More accurate identification of potentially malignant GISTs could have financial
benefits as well. Imatinib costs $30,000 to $45,000 per year of treatment.
"Greater understanding of the biological behavior of GISTs would help to optimize
treatment and target it to the patient population most likely to benefit,"
Dr. Miettinen says.
He points out another curious feature about the course of GISTs. "Some low-grade
GISTs metastasize 10 to 15 years after surgery," he says. The longest history
in the AFIP files is a patient who is alive 10 years after total gastrectomy
for a recurrence that happened 30 years after the primary tumor. Dr. Miettinen
and his colleagues at the AFIP are conducting a followup study on gastric
and intestinal GISTs to understand their natural history and to help optimize
In theory, Dr. Montgomery says, patients should probably be followed forever
after treatment for GIST. An exception might be made for the smallest tumors.
"If a tumor is less than 1 centimeter and completely excised, we can probably
let those patients relax," she says.
Adherence to size and mitotic index for determining prognosis in GISTs is
not universal. "Henry Appelman has published morphologic criteria for gastric
GISTs that he believes allow separation of benign from malignant tumors,"
Dr. Montgomery says. (See "GISTprognosis based on histology.") "The trouble
is that every once in a while a tumor with benign features will metastasize.
Prediction based on morphology is not so easy for GISTs," she points out.
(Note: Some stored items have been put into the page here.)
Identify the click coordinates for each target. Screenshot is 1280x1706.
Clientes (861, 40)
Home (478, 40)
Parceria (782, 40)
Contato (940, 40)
"For adenomas or carcinoma of the colon, we are quite sure which ones are
benign and malignant by looking through the microscope. For GISTs, we will
probably need extra markers."
Summing up these exciting findings, Dr. Corless says: "This
has been a fun story. We have discovered that imatinib is effective not only
for GISTs and CML, but also for dermatofibrosarcoma protuberans, hypereosinophilic
syndrome, and CMML [chronic monomyelocytic leukemia]." The common theme is
that all five of these tumors have activation of a kinase pathway that is
targeted by imatinib. Dr. Miettinen believes that the KIT story presages the
future of this field.
"Because there are at least 60 known receptor tyrosine kinases," he predicts,
"new connections between receptor mutations and disease will undoubtedly be
made in the near future."
Dr. Corless notes a recent example. "It was just published that EGFR [epidermal
growth factor receptor] mutations in non-small-cell lung cancer correlate with
response to gefitinib, which is a completely analogous situation," he says (Lynch
TJ, et al. N Engl J Med. 2004;350:2129-2139; Paez JG, et al. Science.
2004;304(5676):1497-1500. Published online April 29, 2004). As more discoveries
of this type are made, he predicts, "we will see increasing emphasis on the
use of mutation testing as a way of assigning patients into therapeutic categories."
William Check is a medical writer in Wilmette, Ill.